Friday, June 27th, 02025 at 13:31 UTC

Week #749

On Tuesday, Iceland celebrated National Day and Thursday was Juneteenth in the US. They were both public holidays chopping the week into three, one-day pieces. Projects were very stop and start, but we did make some progress. The WebRTC project hit another small milestone getting two apps to connect and conduct a video call. Now we’ve managed to get web-to-web, web-to-app, and app-to-app all communicating. Still lots of loose ends around multiple video participants, but progress is in the right direction.

Throughout the week, we’ve also been working on a project for the Australian concreters. We’ve had some minor web app improvements. Mostly quality of life stuff: better caching, color-coding table based on job type and improving permissions. We are also developing the web app further to handle another division in the company and its inventory management. It’s not a huge project, but not small either. We’re now at the point where a few decisions need to be made and we’ll have a late Sunday meeting to sync for the next week.

The procrastination on other tasks lead us to a productive Wednesday. Rather than do the tasks at hand, we took a break and went back to the survey projects. We have a list of summer tasks we want to look into, some small others large. We knocked out a few smaller ones; 2FA reset requests and a ‘welcome back info box’ to confirm all the customer details at the start of the academic year. Next week the plan is to push the branches we’ve been working on to massively upgrade the software stack and dependencies. This will make maintenance and development easier, but also patch security issues and hopefully improve performance.

On Thursday, we met-up with a friend who’s also doing some VR work and other physical installation work and had a great long chat and catch-up. Even a few potential plans have emerged. Our main goal was to onboard him on an old VR project we built. Luckily it worked and went very smoothly!

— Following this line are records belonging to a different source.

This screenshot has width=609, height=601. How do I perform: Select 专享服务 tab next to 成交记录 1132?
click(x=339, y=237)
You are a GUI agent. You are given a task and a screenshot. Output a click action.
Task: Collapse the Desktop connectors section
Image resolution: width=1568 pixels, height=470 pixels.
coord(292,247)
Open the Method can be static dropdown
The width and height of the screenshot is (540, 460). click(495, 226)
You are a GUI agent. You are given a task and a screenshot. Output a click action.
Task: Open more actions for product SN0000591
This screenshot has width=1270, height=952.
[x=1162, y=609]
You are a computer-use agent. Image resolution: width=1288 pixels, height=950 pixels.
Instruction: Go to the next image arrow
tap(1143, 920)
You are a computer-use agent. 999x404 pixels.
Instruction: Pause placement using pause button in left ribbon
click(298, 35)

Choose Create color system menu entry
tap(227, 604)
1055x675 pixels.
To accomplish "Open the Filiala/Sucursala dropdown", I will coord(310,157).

On Friday, we published an article Blind Men and the Elephant. We keep a close eye on technology and we’re always looking at new ways or lead indicators of where things are heading. Apple, Google, Meta, Samsung all have big product announcements. If you take all the pieces holistically and assume they are only a tiny part of something bigger, you begin to see companies developing the future in front of you without you even realizing it.

Week #750

We started the week off with our Australian concreters. The new inventory management system is taking shape. We have all the projects in the database with their inventory, projected usage, restock dates to help maintain some JIT (Just-in-time) delivery. The next big task is to get this data entered and map for actual job instances.

For our survey system, we’ve been upgrading all the libraries and generally brining everything up to the latest stable versions. In the process we’re dumping old code, reviewing login flows and fixing a few old bugs in the process. Once we merge the branch back into main, we’ll start the next task to update the themes to accommodate better readability fonts and colors, dark mode, and more modern CSS.

Thursday we spent out of the office down at the local co-working space. There was a lunchtime presentation by an AI company and most people left. We also managed to get a bunch of writing done and planning the publishing schedule for Q3.

For the next two weeks, we’re closing the office (mostly). Next week, the Q3 newsletter is queued-up and we’ll have another double weeknote highlighting our time off (we hope).

Bric-à-brac

We went down the rabbit hole of old Light Guns and how CRT monitors had incredible refresh rates compared to modern LCDs. In the Nintendo museum in Kyoto, there is a Zapper and Scope exhibition and it is interesting learn how they managed to bring this 40 year old tech up to modern day.

The slow-mo guys explain how the Zapper gun works. The gun is the receiver and the TV produces all black frames and frames where a white box represents a hit. The receiver then registers what it saw and that in turn was a hit or a miss.